Work task: Write out, please, the lines from the beginning of the material to the line with "Tap the Battery installed YES row", including both ends and nothing else.

The data:
┄┄┄┄┄┄┄┄┄┄
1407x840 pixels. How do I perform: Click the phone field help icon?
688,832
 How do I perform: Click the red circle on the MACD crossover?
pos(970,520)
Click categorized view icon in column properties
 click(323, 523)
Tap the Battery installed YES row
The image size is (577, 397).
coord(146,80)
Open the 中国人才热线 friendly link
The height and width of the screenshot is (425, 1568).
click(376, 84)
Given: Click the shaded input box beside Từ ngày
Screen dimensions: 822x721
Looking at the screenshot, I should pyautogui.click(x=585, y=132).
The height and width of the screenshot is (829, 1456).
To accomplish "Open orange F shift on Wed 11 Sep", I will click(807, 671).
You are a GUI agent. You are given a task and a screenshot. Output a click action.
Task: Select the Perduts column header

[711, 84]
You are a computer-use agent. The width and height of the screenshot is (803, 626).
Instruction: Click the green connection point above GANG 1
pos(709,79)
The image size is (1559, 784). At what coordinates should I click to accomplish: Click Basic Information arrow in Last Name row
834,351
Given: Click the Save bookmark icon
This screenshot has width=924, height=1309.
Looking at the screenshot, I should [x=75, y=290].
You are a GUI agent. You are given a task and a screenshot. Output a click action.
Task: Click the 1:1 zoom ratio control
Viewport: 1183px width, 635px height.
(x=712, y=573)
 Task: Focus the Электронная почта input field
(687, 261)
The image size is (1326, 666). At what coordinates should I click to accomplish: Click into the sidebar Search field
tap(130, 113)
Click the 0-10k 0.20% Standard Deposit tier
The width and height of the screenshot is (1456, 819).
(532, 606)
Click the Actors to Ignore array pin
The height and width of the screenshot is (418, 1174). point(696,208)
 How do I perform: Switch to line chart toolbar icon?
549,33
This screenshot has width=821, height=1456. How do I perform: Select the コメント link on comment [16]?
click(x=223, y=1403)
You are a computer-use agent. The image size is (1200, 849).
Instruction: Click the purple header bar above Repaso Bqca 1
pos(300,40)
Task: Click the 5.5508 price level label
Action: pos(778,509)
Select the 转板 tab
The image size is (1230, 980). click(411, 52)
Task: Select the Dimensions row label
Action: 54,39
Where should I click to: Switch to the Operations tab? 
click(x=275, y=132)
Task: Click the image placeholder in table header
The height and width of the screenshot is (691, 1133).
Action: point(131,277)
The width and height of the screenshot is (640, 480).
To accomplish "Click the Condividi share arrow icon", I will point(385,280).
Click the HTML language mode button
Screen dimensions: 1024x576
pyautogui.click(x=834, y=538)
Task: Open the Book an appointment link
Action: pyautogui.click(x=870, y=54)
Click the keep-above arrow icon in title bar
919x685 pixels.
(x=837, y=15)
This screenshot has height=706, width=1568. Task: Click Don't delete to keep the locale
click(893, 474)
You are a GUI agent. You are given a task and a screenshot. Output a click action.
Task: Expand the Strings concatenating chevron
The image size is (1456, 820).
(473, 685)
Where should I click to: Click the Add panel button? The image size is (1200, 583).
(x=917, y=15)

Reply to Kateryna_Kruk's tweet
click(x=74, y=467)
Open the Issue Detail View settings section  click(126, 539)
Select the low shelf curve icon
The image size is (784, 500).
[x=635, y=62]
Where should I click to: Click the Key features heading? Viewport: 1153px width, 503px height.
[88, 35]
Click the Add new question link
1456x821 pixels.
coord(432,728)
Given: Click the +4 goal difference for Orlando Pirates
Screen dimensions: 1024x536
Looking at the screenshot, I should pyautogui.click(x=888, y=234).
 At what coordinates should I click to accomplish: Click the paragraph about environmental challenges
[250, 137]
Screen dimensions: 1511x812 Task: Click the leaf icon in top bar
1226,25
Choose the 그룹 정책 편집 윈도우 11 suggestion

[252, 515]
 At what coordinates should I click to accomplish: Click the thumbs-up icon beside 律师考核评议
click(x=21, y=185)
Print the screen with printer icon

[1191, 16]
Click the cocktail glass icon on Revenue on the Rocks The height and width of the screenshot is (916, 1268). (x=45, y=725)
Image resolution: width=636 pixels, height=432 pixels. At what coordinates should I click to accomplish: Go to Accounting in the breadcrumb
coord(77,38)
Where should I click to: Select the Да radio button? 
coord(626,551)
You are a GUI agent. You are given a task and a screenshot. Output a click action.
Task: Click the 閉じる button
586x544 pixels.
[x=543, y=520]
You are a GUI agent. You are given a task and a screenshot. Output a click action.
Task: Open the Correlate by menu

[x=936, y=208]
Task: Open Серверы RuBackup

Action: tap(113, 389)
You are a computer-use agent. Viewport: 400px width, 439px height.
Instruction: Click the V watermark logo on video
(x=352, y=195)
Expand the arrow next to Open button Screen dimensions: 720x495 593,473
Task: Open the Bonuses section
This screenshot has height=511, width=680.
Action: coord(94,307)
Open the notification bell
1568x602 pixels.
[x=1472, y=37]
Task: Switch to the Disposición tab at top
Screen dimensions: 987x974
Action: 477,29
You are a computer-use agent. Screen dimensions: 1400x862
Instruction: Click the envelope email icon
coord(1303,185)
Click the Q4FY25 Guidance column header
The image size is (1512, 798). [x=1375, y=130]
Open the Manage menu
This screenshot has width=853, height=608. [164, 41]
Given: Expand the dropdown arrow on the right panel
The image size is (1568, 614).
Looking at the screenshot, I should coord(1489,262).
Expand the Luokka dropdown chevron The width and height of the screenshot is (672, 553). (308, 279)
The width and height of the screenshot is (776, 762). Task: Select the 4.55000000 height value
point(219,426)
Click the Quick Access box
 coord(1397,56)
┄┄┄┄┄┄┄┄┄┄
Task result:
1407x840 pixels. How do I perform: Click the phone field help icon?
688,832
 How do I perform: Click the red circle on the MACD crossover?
pos(970,520)
Click categorized view icon in column properties
 click(323, 523)
Tap the Battery installed YES row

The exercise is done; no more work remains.